▶ **TRY IT**
Print the data that follows, exactly and completely.

▶ **Records excerpted from a collection**
<<<<

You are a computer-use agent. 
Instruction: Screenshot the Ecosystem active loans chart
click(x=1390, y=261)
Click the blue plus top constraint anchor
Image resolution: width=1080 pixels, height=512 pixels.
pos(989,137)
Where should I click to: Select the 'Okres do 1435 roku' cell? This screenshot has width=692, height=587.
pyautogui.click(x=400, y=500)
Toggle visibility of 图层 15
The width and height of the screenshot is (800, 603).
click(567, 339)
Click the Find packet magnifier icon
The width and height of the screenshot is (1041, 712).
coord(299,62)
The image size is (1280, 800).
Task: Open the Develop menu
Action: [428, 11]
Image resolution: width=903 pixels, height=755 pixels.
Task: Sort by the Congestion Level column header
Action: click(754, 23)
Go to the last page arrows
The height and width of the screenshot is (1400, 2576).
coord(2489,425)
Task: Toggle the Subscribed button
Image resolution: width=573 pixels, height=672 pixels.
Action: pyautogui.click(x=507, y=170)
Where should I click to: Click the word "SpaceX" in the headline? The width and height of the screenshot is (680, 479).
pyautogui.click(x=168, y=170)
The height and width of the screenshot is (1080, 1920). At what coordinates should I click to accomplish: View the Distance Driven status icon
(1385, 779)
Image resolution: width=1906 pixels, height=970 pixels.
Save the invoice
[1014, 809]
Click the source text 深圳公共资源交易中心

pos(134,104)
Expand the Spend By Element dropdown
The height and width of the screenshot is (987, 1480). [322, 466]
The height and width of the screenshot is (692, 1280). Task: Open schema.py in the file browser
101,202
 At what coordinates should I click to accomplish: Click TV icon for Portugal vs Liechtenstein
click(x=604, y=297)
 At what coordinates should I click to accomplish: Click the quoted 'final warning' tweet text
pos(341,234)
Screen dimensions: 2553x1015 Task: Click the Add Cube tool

>>>>

▶ **TASK ANSWER**
You are a computer-use agent. 
Instruction: Screenshot the Ecosystem active loans chart
click(x=1390, y=261)
Click the blue plus top constraint anchor
Image resolution: width=1080 pixels, height=512 pixels.
pos(989,137)
Where should I click to: Select the 'Okres do 1435 roku' cell? This screenshot has width=692, height=587.
pyautogui.click(x=400, y=500)
Toggle visibility of 图层 15
The width and height of the screenshot is (800, 603).
click(567, 339)
Click the Find packet magnifier icon
The width and height of the screenshot is (1041, 712).
coord(299,62)
The image size is (1280, 800).
Task: Open the Develop menu
Action: [428, 11]
Image resolution: width=903 pixels, height=755 pixels.
Task: Sort by the Congestion Level column header
Action: click(754, 23)
Go to the last page arrows
The height and width of the screenshot is (1400, 2576).
coord(2489,425)
Task: Toggle the Subscribed button
Image resolution: width=573 pixels, height=672 pixels.
Action: pyautogui.click(x=507, y=170)
Where should I click to: Click the word "SpaceX" in the headline? The width and height of the screenshot is (680, 479).
pyautogui.click(x=168, y=170)
The height and width of the screenshot is (1080, 1920). At what coordinates should I click to accomplish: View the Distance Driven status icon
(1385, 779)
Image resolution: width=1906 pixels, height=970 pixels.
Save the invoice
[1014, 809]
Click the source text 深圳公共资源交易中心

pos(134,104)
Expand the Spend By Element dropdown
The height and width of the screenshot is (987, 1480). [322, 466]
The height and width of the screenshot is (692, 1280). Task: Open schema.py in the file browser
101,202
 At what coordinates should I click to accomplish: Click TV icon for Portugal vs Liechtenstein
click(x=604, y=297)
 At what coordinates should I click to accomplish: Click the quoted 'final warning' tweet text
pos(341,234)
Screen dimensions: 2553x1015 Task: Click the Add Cube tool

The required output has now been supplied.